Once upon a time, I thought that I was going to get a PhD in international relations. I was a PhD student at American University, working partly under my early mentor Patrick Thaddeus Jackson and winding my way through my methods and coursework sequence. I had just completed a MA in Security Studies from Georgetown University and a BA in International Relations from Occidental College back in California. It seemed like the natural path, given that I didn’t want to go abroad for a PhD in War Studies or Strategic Studies for a variety of reasons (I did not want to make my then-girlfriend — and now wife — move and I also felt like PhDs in the European system were more geared towards people with a hard thesis proposal in mind). And then, in Spring 2013, fellow SSP alum Aaron Frank talked me into considering and later moving to a PhD program in Computational Social Science at George Mason University after talks with some faculty there proved receptive and welcoming.
Objectively, it was a crazy decision. It would increase time to completion as I would have to learn a radically different set of theoretical literature and skills all over again. Though I was somewhat well-read in philosophical literature about computing, I had really never worked with computers under the hood. Something else I would learn was just how painful it would be to go from something I felt some degree of confidence in — writing essays, doing case studies, etc — to a much more engineering mindset in which almost everyone in my program was far better than I could be. Also, while being a political scientist suggested a clear set of research designs and norms of scholarly practice, I had no idea what “computational social science” was. It seemed to me to be a jury-rigged mixture of varying theoretical disciplines and methodological tools that originated outside the social sciences.

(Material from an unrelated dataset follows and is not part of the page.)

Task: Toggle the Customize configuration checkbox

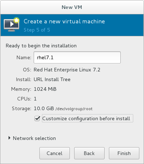Action: (37, 118)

In time, though, I came to see one prominent reason why I had made the choice. I had worked for many years to amass substantive knowledge in strategic studies and war studies, areas that sometimes fall under the aegis of political science but have dramatically different theoretical traditions, questions, and approaches. Going to a PhD program oriented around computational methodology gave me the freedom to learn and use a number of tools to study that through the digital computer, a machine that could act as a blank slate for me to fill in. That didn’t mean that it was easy to do work with computation — I’ve spent a lot of time over the last few years doing reading and reflection in an effort to try to bridge what I often feel is a gap between the way I learned about strategy (historical case studies and verbal theories) and the methodologies and ideas I am learning today. It did get easier when I read about the history of Cold War social, behavioral, and computational sciences, giving me a kind of history and set of notional ancestors. But I don’t really consider myself a political scientist anymore simply for the reason that I was always a strategy researcher first.

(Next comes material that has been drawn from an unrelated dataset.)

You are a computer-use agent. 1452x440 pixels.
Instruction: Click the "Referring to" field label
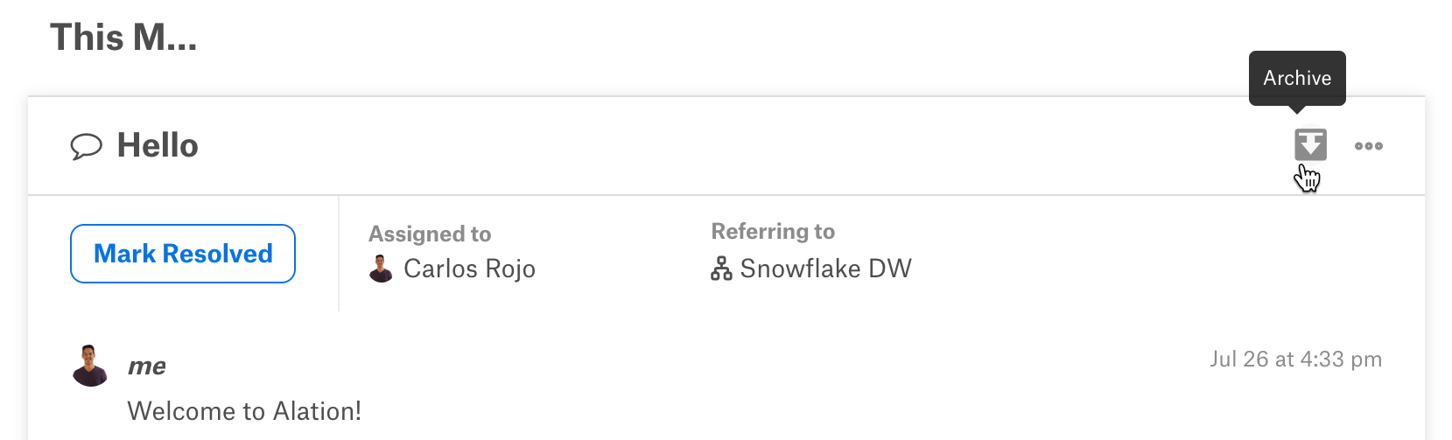[x=773, y=231]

A lot has happened. My girlfriend is now my wife, I’ve stumbled and fell on my face a bunch of times as I’ve had to bootstrap much of my education, and I’ve learned a lot about I increasingly have come to regard as an interdisciplinary set of sciences concerned with rationality, decision-making, and computation. Perhaps that has been the most rewarding aspect of my education, as through all of this combination of hill-climbing and random search in my own educational state space I’ve met a lot of fascinating people from all manner of scientific disciplines that I would never have otherwise talked to or encountered. Whatever happens next, I at least feel that I am getting the education that I have always dreamed of — and a foundation for lifelong learning and exploration.